Al vertice tra i negoziatori degli Stati uniti e Ucraina anche i rappresentanti di Gb, Germania, Francia e Italia. Pesa la deadline di giovedì prossimo, il pressing del presidente americano: “Da Kiev zero gratitudine”
ROMA – Su due cose concordano i capo negoziatori degli Usa e dell’Ucraina, a conclusione del vertice a Ginevra sul piano di pace: primo, l’incontro ha portato a degli importanti passi avanti; secondo ‘le decisioni finali saranno prese dai nostri presidenti’. Anche se, è chiaro che, come ha detto Marco Rubio “alla fine decide il presidente Trump”.
Ad ogni modo, il capo dell’ufficio di Zelensky Andriy Yermak e il segretario di Stato americano Rubio hanno mandato segnali ottimisti sul buon esito del negoziato ad alto livello- dopo quasi quattro anni di guerra in Ucraina-che si è concluso nella serata di ieri, domenica 23 novembre.
AL VERTICE ANCHE LA DIPLOMAZIA EUROPEA
Erano presenti al vertice anche i rappresentanti di Francia, Germania, Regno Unito e Italia, con le ‘controproposte’ europee ai 28 punti elaborati da Washington.
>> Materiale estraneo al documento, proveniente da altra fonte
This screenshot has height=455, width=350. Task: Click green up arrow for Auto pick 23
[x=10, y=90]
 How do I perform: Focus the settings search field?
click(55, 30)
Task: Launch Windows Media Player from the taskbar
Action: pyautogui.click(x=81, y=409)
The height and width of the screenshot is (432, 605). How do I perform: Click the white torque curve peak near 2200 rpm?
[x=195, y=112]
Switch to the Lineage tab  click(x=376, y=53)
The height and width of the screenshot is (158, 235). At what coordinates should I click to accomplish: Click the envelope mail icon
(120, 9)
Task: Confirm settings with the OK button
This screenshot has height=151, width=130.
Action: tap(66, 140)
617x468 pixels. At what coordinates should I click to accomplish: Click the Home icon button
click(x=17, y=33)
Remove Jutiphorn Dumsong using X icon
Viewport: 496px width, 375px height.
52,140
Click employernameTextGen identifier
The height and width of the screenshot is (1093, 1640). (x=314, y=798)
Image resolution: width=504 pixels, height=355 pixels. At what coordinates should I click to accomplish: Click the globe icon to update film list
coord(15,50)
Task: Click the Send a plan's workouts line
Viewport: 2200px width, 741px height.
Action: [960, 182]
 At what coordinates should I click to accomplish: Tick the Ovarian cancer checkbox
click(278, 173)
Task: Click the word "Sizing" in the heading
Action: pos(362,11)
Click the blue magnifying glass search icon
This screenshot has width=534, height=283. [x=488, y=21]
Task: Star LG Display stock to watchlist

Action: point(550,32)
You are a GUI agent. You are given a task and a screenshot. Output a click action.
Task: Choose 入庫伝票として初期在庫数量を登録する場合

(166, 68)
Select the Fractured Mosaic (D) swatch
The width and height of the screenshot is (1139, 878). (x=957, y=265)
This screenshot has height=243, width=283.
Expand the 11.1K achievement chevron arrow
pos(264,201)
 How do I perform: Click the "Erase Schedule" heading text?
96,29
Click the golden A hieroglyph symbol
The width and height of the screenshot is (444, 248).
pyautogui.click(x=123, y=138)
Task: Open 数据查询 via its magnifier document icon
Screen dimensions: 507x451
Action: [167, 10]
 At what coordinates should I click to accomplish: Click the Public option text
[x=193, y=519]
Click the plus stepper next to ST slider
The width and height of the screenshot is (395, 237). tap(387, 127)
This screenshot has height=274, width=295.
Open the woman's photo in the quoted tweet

A giocare la partita per l’Europa, tentando di recuperare il terreno di una proposta che è apparsa fin da subito sbilanciata dalla parte russa, una squadra di diplomatici di alta gamma: Jonathan Powell per la Gran Bretagna, Emmanuel Bonne, consigliere di Macron; Günther Sutter, diplomatico di Merz e per l’Italia il consigliere diplomatico di Meloni, l’ambasciatore Fabrizio Saggio.